Neurotoxic effects of dexmedetomidine in fetal cynomolgus monkey brains.

ABSTRACT

The neuroprotective effects of dexmedetomidine have been reported by many investigators; however its underlying mechanism to reduce neuronal injury during a prolonged anesthesia remains unclear. In this study, we investigated the neurotoxic effects of dexmedetomidine in fetal monkey brains. In the present study, we compare the neurotoxic effects of dexmedetomidine and ketamine, a general anesthetic with a different mechanism of action, in fetal cynomolgus monkeys.

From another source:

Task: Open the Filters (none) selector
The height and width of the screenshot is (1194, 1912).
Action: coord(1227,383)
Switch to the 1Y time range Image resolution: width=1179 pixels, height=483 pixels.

Twenty pregnant monkeys at approximate gestation day 120 were divided into 4 groups non-treatment controls (Group 1); ketamine at 20 mg/kg intramuscularly followed by a 12-hr infusion at 20-50 mg/kg/hr (Group 2); dexmedetomidine at 3 µg/kg intravenously (i.v.) over 10 min followed by a 12-hr infusion at the human equivalent dose (HED) of 3 µg/kg/hr (Group 3); and dexmedetomidine at 30 µg/kg i.v. over 10 min followed by a 12-hr infusion at 30 µg/kg/hr, 10 times HED (Group 4). Blood samples from both dams and fetuses were measured for concentration of dexmedetomidine. Each fetus was perfusion-fixed, serial sections were cut through the frontal cortex, and stained to detect for apoptosis (activated caspase 3 and TUNEL) and neurodegeneration (silver stain). In utero treatment with ketamine resulted in marked apoptosis and degeneration primarily in layers I and II of the frontal cortex. In contrast, fetal brains from animals treated with dexmedetomidine showed none to minimal neuroapoptotic or neurodegenerative lesions at both low- and high-dose treatments. Plasma levels confirmed systemic exposure of dexmedetomidine in both dams and fetuses. In conclusion, these results demonstrate that dexmedetomidine at both low-dose (HED) and high-dose (10 times HED) does not induce apoptosis in the frontal cortex (layers I, II, and III) of developing brain of cynomolgus monkeys.